* [PROMPT]:
In the bus-stop story, rewrite the part that opens with the words "Like a lot of" and closes with "the bus stop.", substituting "city bus" for "school bus".

* [TEXT SECTION]:
-- Start --

Like a lot of kids who went to high school in the 1970's, I often rode the school bus. One morning on the way to the bus stop, I saw this small poodle-mix runt humping Daisy, our neighbor's female Dalmation. The runt was on his tip toes, banging away, and Daisy's tongue was hanging out and her eyes were glazed over. I said to myself, "Way to go Little Guy!" and chuckled on to the bus stop.
I boarded the bus and sat down next to my friend, Rod, and was in the midst of telling him about Daisy's morning liason when we both heard a loud, desperate yelping that turned our attention toward the window. I don't know what you all know about dog sex, but they get turned around, butt to butt, as the male's unit swells up. It can be difficult to seperate them until the "moment" passes.

-- End --

* [DATA PROVIDED]:
-- Start --

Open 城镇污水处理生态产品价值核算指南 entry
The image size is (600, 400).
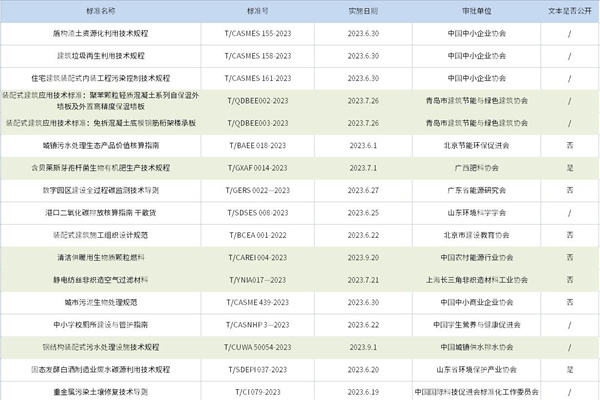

-- End --

* [CORRECT RESULT]:
Like a lot of kids who went to high school in the 1970's, I often rode the city bus. One morning on the way to the bus stop, I saw this small poodle-mix runt humping Daisy, our neighbor's female Dalmation. The runt was on his tip toes, banging away, and Daisy's tongue was hanging out and her eyes were glazed over. I said to myself, "Way to go Little Guy!" and chuckled on to the bus stop.